**PASSAGE GIVEN:**
3. Experimental Results and Analysis

After the uniaxial compression experiment, the MTS experiment system obtained the displacement and load data and the displacement-load curve of four groups of shale specimens with different dip angles during compression (as shown in Figure 10). The full-field strain of the shale specimen during the entire compression process was collected by the non-contact total strain measurement system. By observing the evolution process of the strain-field nephogram, the development characteristics of the strain field of shale specimens with the increase of load were analyzed. Due to space limitation, only the strain-field nephogram of one specimen in each group is presented here at 5%, 75% and 100% of the peak load (as shown in Figure 11).

The experimental data analysis shows the following:

(1) Under mechanical loading, the load-displacement curves of crack specimens with different dip angles are highly consistent. The results show that the holes and cracks with different angles have little influence on the load-displacement trend during compression. With the constant change of displacement, the change of load can be divided into four stages: slow increasing stage, uniform increasing stage, instantaneous decreasing stage, and stable unchanging stage.

Slow Increasing Stage of Loading: In the initial stage of compression, with the uniform change of displacement, the load increases slowly, the change rate of the load increases continuously, and the strain energy of the shale increases slowly. It can be seen from the strain cloud map at this stage that the strain in the whole field is relatively uniform and there is no high strain zone.

Uniform Increasing Stage of Loading: The load change rate tends to be stable, and with the displacement change, the load increases at a uniform speed, and the shale energy accumulates continuously. It can be seen from the strain cloud map at this stage that banded high-strain zones gradually appear around the holes and cracks, and small cracks gradually appear in the high-strain zones.

Instantaneous Decreasing Stage of Loading: When the load reaches the peak value, it reaches the compression strength limit of the shale, and the shale breaks and instantly releases energy. It can be seen from the strain cloud map at this stage that the fracture occurs along the zone of maximum strain.

Stable Unchanging Stage of Loading: The shale is broken but not completely collapsed, and there is some residual energy. In a certain displacement interval, the load tends to be stable, and the residual energy of the shale tends to be unchanged.

The brittle failure characteristics of shale are very significant. As the load increases to the peak compressive strength of rock, the specimens are mainly subjected to instantaneous split failure, accompanied by many large fractures spreading and penetrating failure, and many spalling fragments are produced. The plastic yield process is very short, and the failure stage starts instantaneously. The brittleness characteristics of shale are usually related to the type of shale, coring region, coring location, coring depth, and loading conditions.

(2) The included angle between the cracks and the stratification plane has a certain influence on the shale compression strength. With the angle between the cracks and the stratification plane increasing from small to large, the compression strength of the shale increases gradually in the front section, tends to be stable in the middle section, and then continues to increase in the back section. Among them, the shale with an angle of 0 degrees between the cracks and the stratification plane has the lowest compression strength, and the shale with an angle of 30 degrees to 60 degrees is close, and the shale with an angle of 90 degrees has the highest compression strength.

Records from a pointing dataset:

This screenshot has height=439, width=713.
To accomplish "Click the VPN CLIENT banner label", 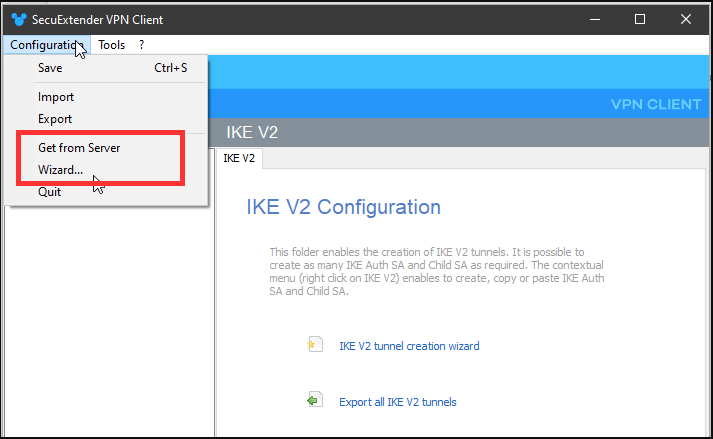I will (x=655, y=104).
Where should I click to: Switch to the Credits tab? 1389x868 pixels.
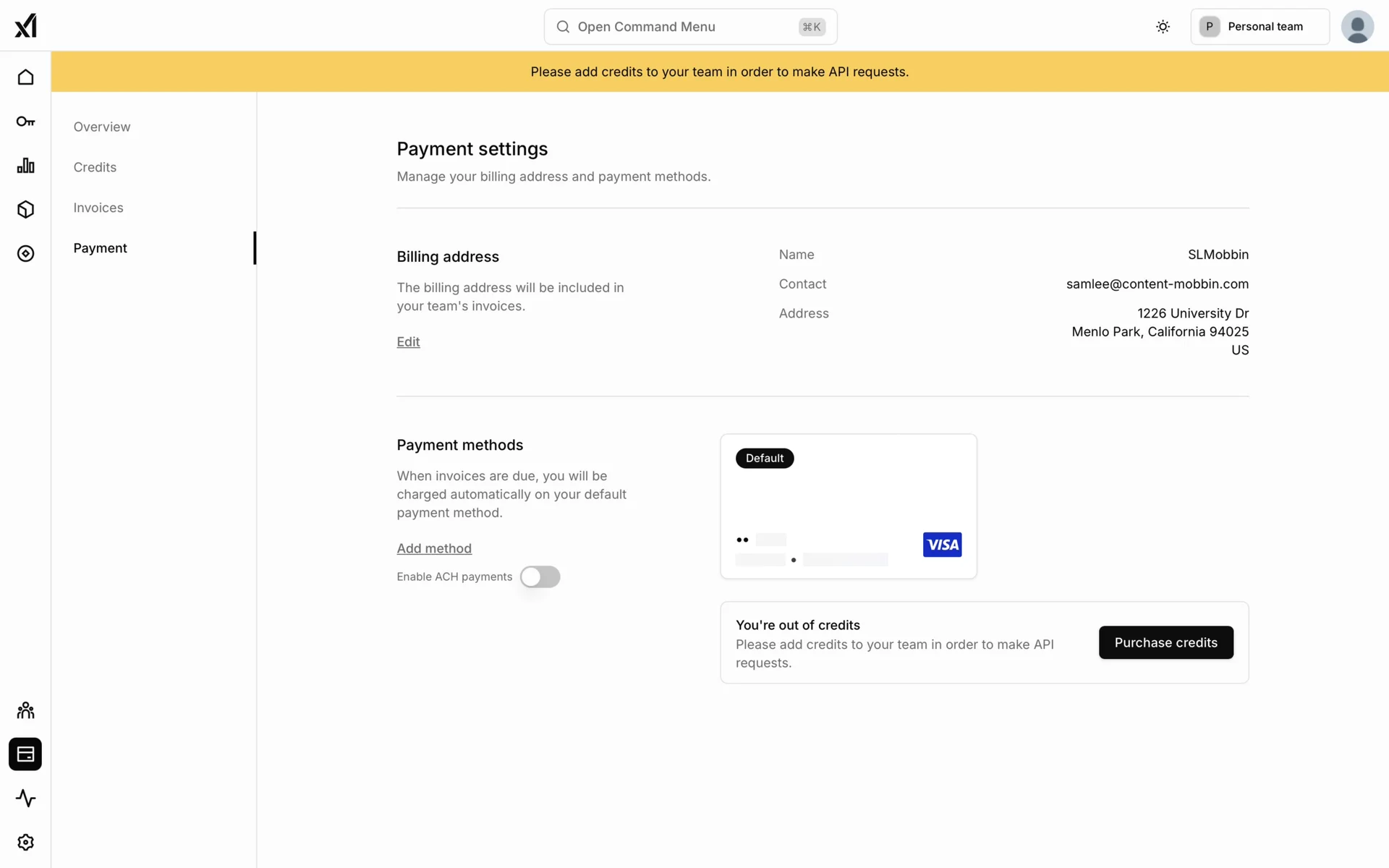95,167
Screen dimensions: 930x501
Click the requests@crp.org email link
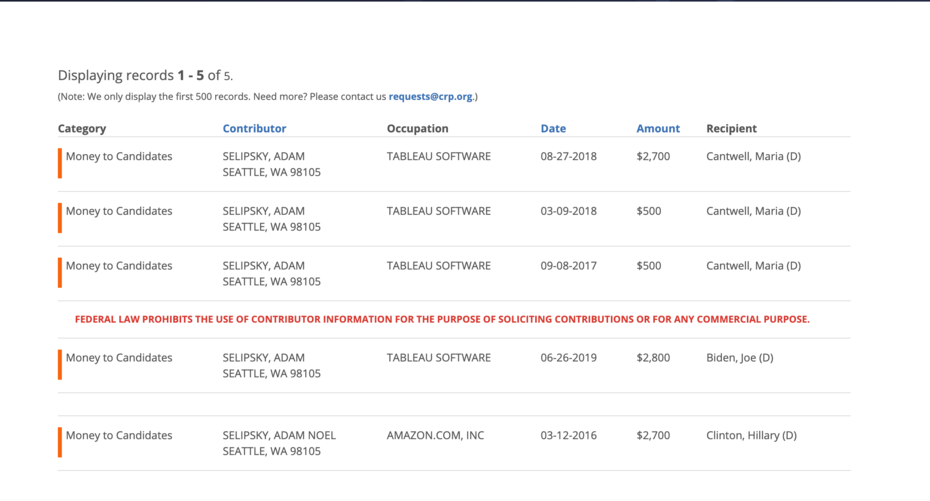point(430,97)
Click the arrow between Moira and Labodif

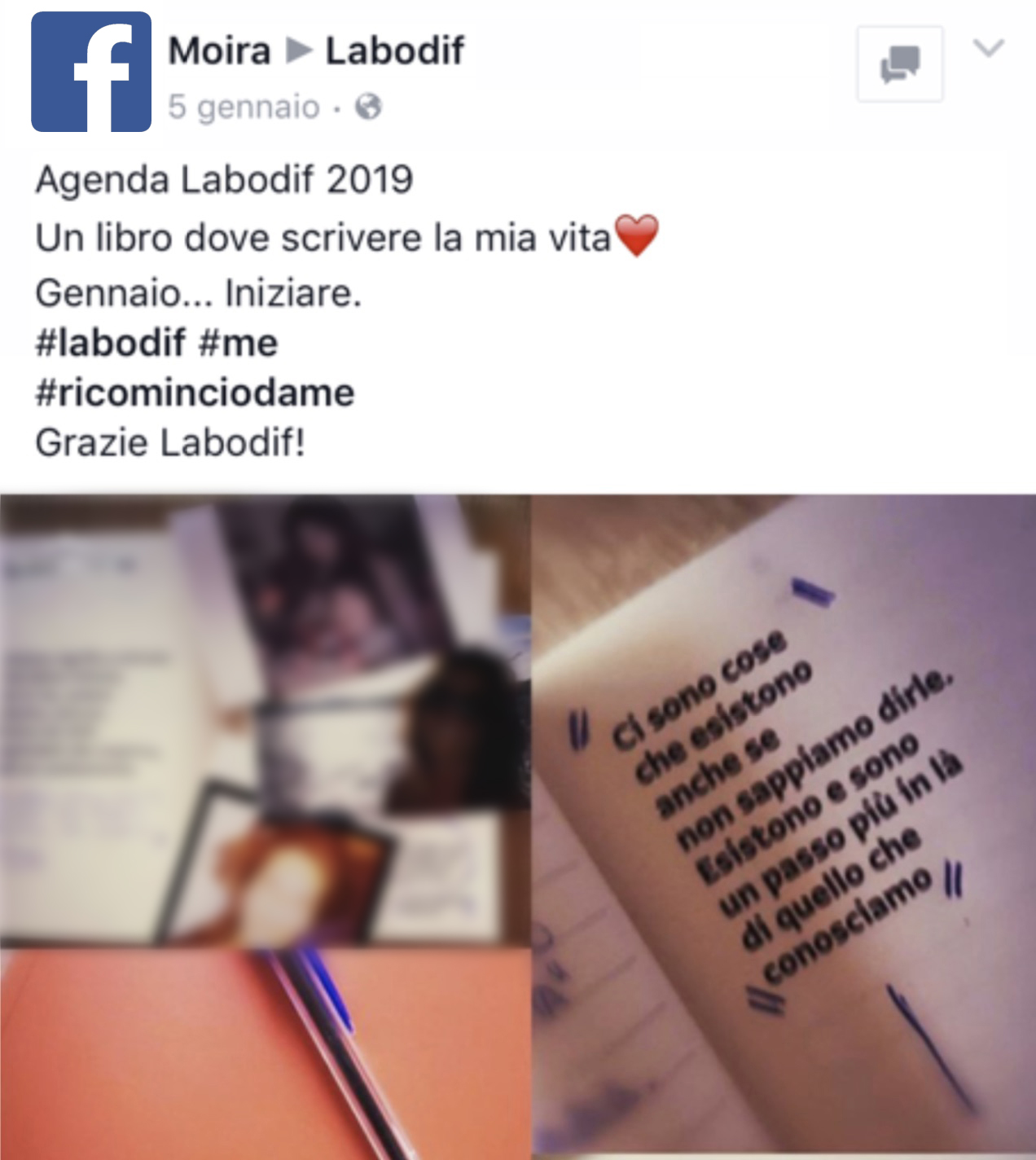coord(299,51)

**REQUIRED TASKS:**
1. Answer these questions from the shale compression passage:
(a) At what percentages of the peak load is the strain-field nephogram shown for one specimen in each group?
(b) During the instantaneous decreasing stage, along which zone does the fracture occur?
(c) Which angle between the cracks and the stratification plane gives the highest compression strength?
2. Continue the passage on shale compression testing, starting after its last sentence.
The listing is separate material and has no connection to the passage on shale compression.

**EXERCISE RESULTS:**
1.
(a) 5%, 75% and 100% of the peak load.
(b) The zone of maximum strain.
(c) 90 degrees.

2.
When the angle between the crack and the bedding plane is 0°, the crack is parallel to the bedding plane, and the loading direction is perpendicular to the crack. The loading has a great influence on the crack, and the damage around the crack is more likely to occur, so the compressive strength of the rock sample is relatively small. When the angle between the crack and the bedding plane is 90°, the crack is perpendicular to the bedding plane, and the loading direction is parallel to the crack. The influence of loading on the crack is small, resulting in the high compressive strength of the rock sample. When the angle between the crack and the bedding plane is 30° and 60°, there is a certain angle between the crack and the bedding plane, and the loading direction also has a certain angle between the loading direction and the crack. The influence of loading on the crack is moderate. Therefore, the compressive strength of rock samples with cracks with 30° and 60° dip angle is between that of rock samples with cracks with 0° dip angle and 90° dip angle.

(3) After the energy is released from shale cracks, the magnitude of the sudden drop of load is related to the crack morphology of shale with different crack-dip angles. The experiment shows that when the load reaches the peak, the shale with an angle of 0 degrees between the cracks and the stratification plane almost completely breaks and collapses at the moment of crack, and the load suddenly drops to a state close to no load; as well, the load reduction is about 95% of the peak load. The shale with an angle of 90 degrees between the cracks and the stratification plane has many cracks, accompanied by several large amounts of shale fragments peeling off, but it has not completely collapsed, and the load reduction is about 75% of the peak load. The shale with angles of 30 degrees and 60 degrees between the cracks and the stratification plane has many large cracks, and a small number of shale fragments is peeled off without complete collapse, and the load reduction is about 50% of the peak load.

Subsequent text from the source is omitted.